# SOURCE TEXT:
Fix the compensation and enter into employment contracts with its officers and employees upon reasonable terms and conditions consistent with applicable law.

 

4)

Dismiss officers and employees.

 

5)

Require bonds from officers and employees and to fix the penalty thereof.

 

6)

Ratify written policies authorized by the association's management or committees of the board.

 

7)

Regulate the manner in which any increase or decrease of the capital of the association shall be made, provided that nothing herein shall restrict the power of shareholders to increase or decrease the capital of the association in accordance with law, and nothing shall raise or lower from two-thirds the percentage required for shareholder approval to increase or reduce the capital.

 

8)

Manage and administer the business and affairs of the association.

 

9)

Adopt initial bylaws, not inconsistent with law or the articles of association, for managing the business and regulating the affairs of the association

 

10)

Amend or repeal bylaws, except to the extent that the articles of association reserve this power in whole or in part to shareholders.

 

11)

Make contracts.

 

12)

Generally perform all acts that are legal for a board of directors to perform.

 

SEVENTH.         The board of directors shall have the power to change the location of the main office to any other place within the limits of Wilmington, Delaware, without the approval of the shareholders, or with a vote of shareholders owning two-thirds of the stock of such association for a relocation outside such limits and upon receipt of a certificate of approval from the Comptroller of the Currency, to any other location within or outside the limits of Wilmington Delaware, but not more than 30 miles beyond such limits. The board of directors shall have the power to establish or change the location of any branch or branches of the association to any other location permitted under applicable law, without approval of shareholders, subject to approval by the Comptroller of the Currency.

 

 

 

 

EIGHTH.         The corporate existence of this association shall continue until termination according to the laws of the United States.

 

NINTH.         The board of directors of this association, or any one or more shareholders owning, in the aggregate, not less than 50 percent of the stock of this association, may call a special meeting of shareholders at any time. Unless otherwise provided by the bylaws or the laws of the United States, a notice of the time, place, and purpose of every annual and special meeting of the shareholders shall be given at least 10 days prior to the meeting by first-class mail, unless the OCC determines that an emergency circumstance exists. If the association is a wholly-owned subsidiary, the sole shareholder may waive notice of the shareholders’ meeting. Unless otherwise provided by the bylaws or these articles, any action requiring approval of shareholders must be effected at a duly called annual or special meeting.

 

TENTH.         For purposes of this Article Tenth, the term “institution-affiliated party” shall mean any institution-affiliated party of the association as such term is defined in 12 U.S.C. 1813(u).

# JOBS:
1) Copy everything in the articles from "Ratify written policies" down to "reduce the capital.", substituting "Approve" for "Ratify".
2) According to the articles, what minimum share of the association's stock must one or more shareholders own in the aggregate to call a special meeting of shareholders?
The records that follow come from a different source than the articles.

# DATA SECTION:
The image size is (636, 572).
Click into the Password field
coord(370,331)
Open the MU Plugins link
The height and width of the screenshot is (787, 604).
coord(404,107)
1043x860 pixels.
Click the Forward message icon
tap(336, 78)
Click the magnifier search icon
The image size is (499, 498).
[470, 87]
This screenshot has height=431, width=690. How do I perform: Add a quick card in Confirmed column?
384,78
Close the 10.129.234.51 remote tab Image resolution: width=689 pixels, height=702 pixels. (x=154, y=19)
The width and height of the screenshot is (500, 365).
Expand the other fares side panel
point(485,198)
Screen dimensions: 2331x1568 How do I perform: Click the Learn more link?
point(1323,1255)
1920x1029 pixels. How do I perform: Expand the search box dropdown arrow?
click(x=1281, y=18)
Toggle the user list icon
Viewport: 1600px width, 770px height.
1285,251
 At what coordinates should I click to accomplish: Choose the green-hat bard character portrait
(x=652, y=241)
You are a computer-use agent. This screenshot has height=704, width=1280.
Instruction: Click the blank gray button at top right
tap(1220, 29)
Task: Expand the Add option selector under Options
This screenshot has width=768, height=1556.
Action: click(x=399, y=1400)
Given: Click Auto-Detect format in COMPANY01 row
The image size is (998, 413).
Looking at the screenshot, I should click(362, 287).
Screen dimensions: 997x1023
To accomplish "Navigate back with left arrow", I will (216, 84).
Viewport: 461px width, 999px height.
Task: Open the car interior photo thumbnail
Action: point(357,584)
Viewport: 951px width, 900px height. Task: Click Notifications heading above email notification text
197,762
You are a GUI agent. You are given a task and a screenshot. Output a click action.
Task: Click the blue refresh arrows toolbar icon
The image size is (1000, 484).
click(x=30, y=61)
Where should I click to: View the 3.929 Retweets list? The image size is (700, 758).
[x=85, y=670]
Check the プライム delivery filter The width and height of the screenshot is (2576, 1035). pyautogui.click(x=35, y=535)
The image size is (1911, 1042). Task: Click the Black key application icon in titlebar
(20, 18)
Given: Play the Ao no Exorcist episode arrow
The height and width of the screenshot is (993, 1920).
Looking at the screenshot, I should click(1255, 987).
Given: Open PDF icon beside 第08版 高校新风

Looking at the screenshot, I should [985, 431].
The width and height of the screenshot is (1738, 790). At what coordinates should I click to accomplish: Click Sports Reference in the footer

# FULL ANSWERS:
1)
Approve written policies authorized by the association's management or committees of the board.

 

7)

Regulate the manner in which any increase or decrease of the capital of the association shall be made, provided that nothing herein shall restrict the power of shareholders to increase or decrease the capital of the association in accordance with law, and nothing shall raise or lower from two-thirds the percentage required for shareholder approval to increase or reduce the capital.

2) Not less than 50 percent of the stock.